In simulated security analysis, LDP detected 96% of attack attempts (untrusted domain joins, capability escalation, replay attacks, cross-domain access) compared to 6% for bearer token authentication. This is a protocol-design evaluation, not an empirical penetration test — the detection rates follow from the presence or absence of the relevant protocol fields. But that's precisely the point: A2A's protocol design doesn't have the fields needed to detect these attack categories.
What Didn't Work
The honest finding: identity-aware routing did not improve aggregate quality over skill-matching. Across 30 tasks at three difficulty levels, A2A's skill-matching scored 7.43 versus LDP's 6.80. The difference wasn't statistically significant (p=0.56), but the direction was opposite to our hypothesis.
Why? Partly because our delegate pool was small — three models. With only three options, random selection gives you a 1-in-3 chance of picking the optimal delegate. The routing advantage of knowing model properties is expected to emerge with larger, more heterogeneous pools where the cost of misrouting increases.
Partly because the quality benefits of identity-enriched prompts — injecting delegate metadata into the system prompt — showed only modest, difficulty-dependent effects. On hard tasks, identity prompts scored 4.81 versus 3.80 for generic prompts, but the difference didn't reach significance at n=10. The sample sizes were too small to detect what may be real but moderate effects.

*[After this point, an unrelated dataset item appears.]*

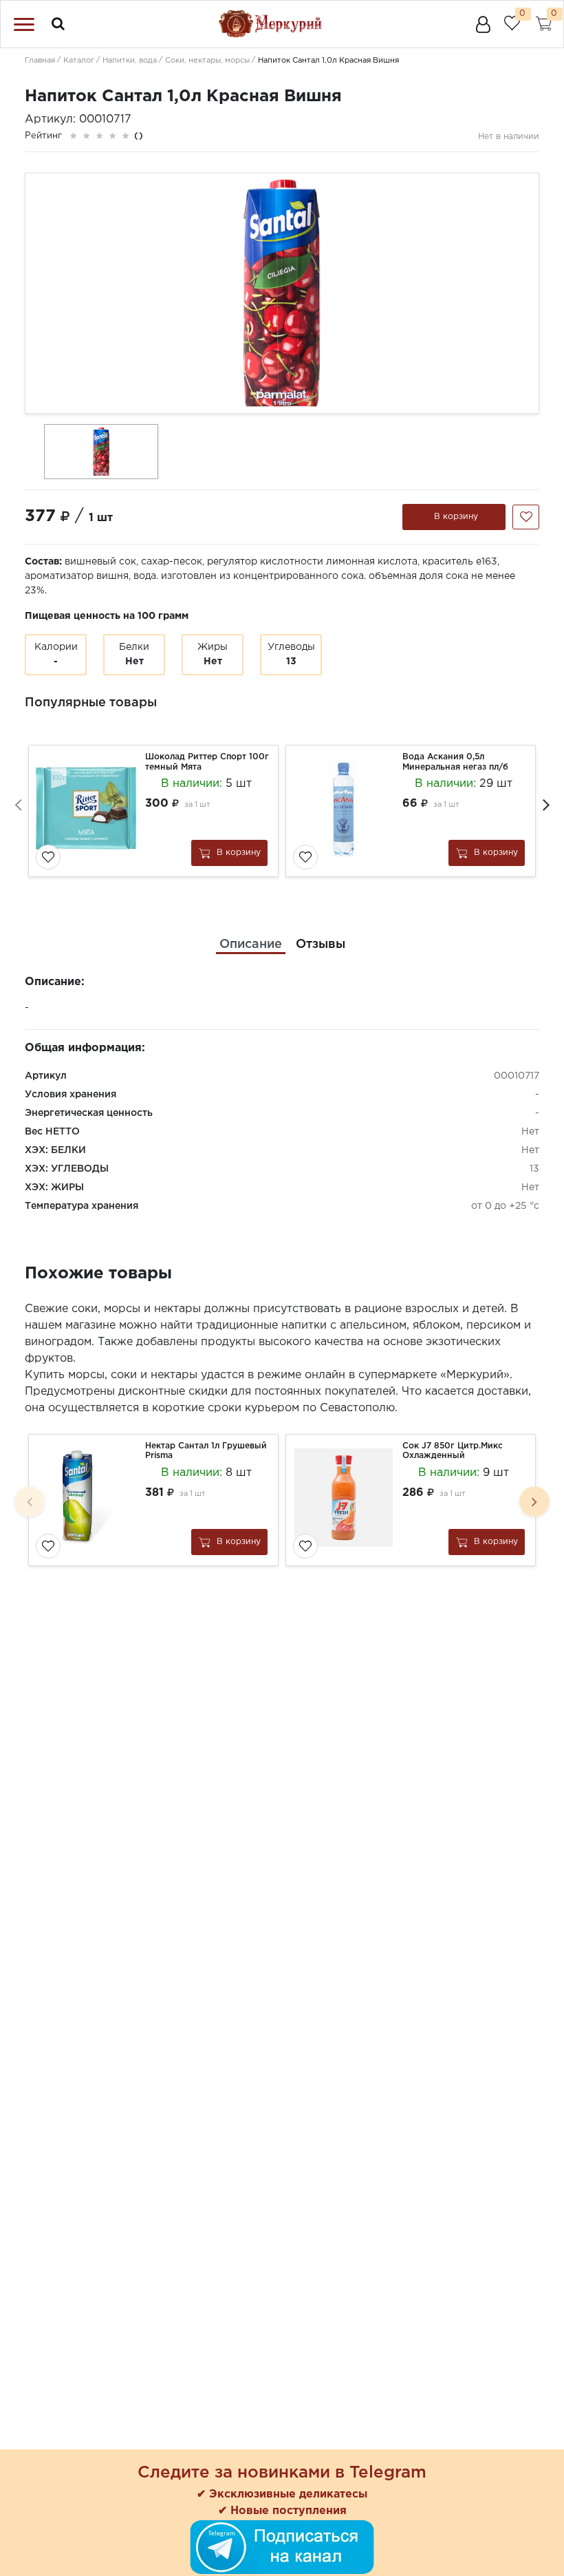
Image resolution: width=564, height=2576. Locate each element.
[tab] (251, 945)
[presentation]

We report these null results because they inform where LDP's value actually lies. It's not in making individual responses better. It's in making the system faster, cheaper, and more governable — routing efficiency, token reduction, session management, and security boundaries.
Practical Adoption
LDP doesn't require an all-or-nothing adoption. We propose three interoperability profiles:
Profile A (Basic): Identity cards + text payloads + signed messages. This captures the routing benefit — 12x latency reduction on easy tasks — with minimal integration overhead. Any system that can attach metadata to agent descriptions can implement this.
Profile B (Enterprise): Adds provenance tracking with verification fields and policy enforcement. This is for regulated environments where you need to know which model produced which output, and whether those confidence scores were verified.

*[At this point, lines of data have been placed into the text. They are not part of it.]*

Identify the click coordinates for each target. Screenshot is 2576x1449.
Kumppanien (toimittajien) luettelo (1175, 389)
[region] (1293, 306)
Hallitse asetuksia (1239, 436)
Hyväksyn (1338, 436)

Profile C (High-Performance): Payload mode negotiation and governed sessions. This captures the 37% token reduction and eliminates session overhead. Worth the complexity for high-volume systems where token costs are a line item.
A natural question is whether A2A could simply be extended with custom metadata fields. In principle, yes — you could add model properties as custom fields. But without negotiation semantics, fallback mechanisms, session lifecycle, or policy enforcement built into the protocol, those extensions remain fragile. A custom field that nobody validates, nobody negotiates, and nobody falls back from is a comment, not a protocol primitive.
Where This Goes
This is initial evidence from a controlled setting — three local models, 30 tasks per condition, a single LLM judge. The results that reached significance (payload efficiency, session overhead) are robust. The results that didn't (routing quality, provenance value) suggest real effects that need larger-scale validation.
The open questions are practical: Should identity fields be self-declared by model providers, measured by benchmarks, or certified by external parties? How do the routing benefits scale at 50 or 500 delegates instead of 3? Do the higher payload modes (embedding hints, latent capsules) deliver on their theoretical promise?
What we can say with confidence is that treating all agents as interchangeable black boxes — the current default — leaves efficiency and governance on the table. The protocol layer is where those properties should live.
The full paper is available at arXiv:2603.08852. LDP is implemented as a plugin for the JamJet agent runtime. The protocol specification, implementation, and experiment code are open-source: ldp-protocol and ldp-research.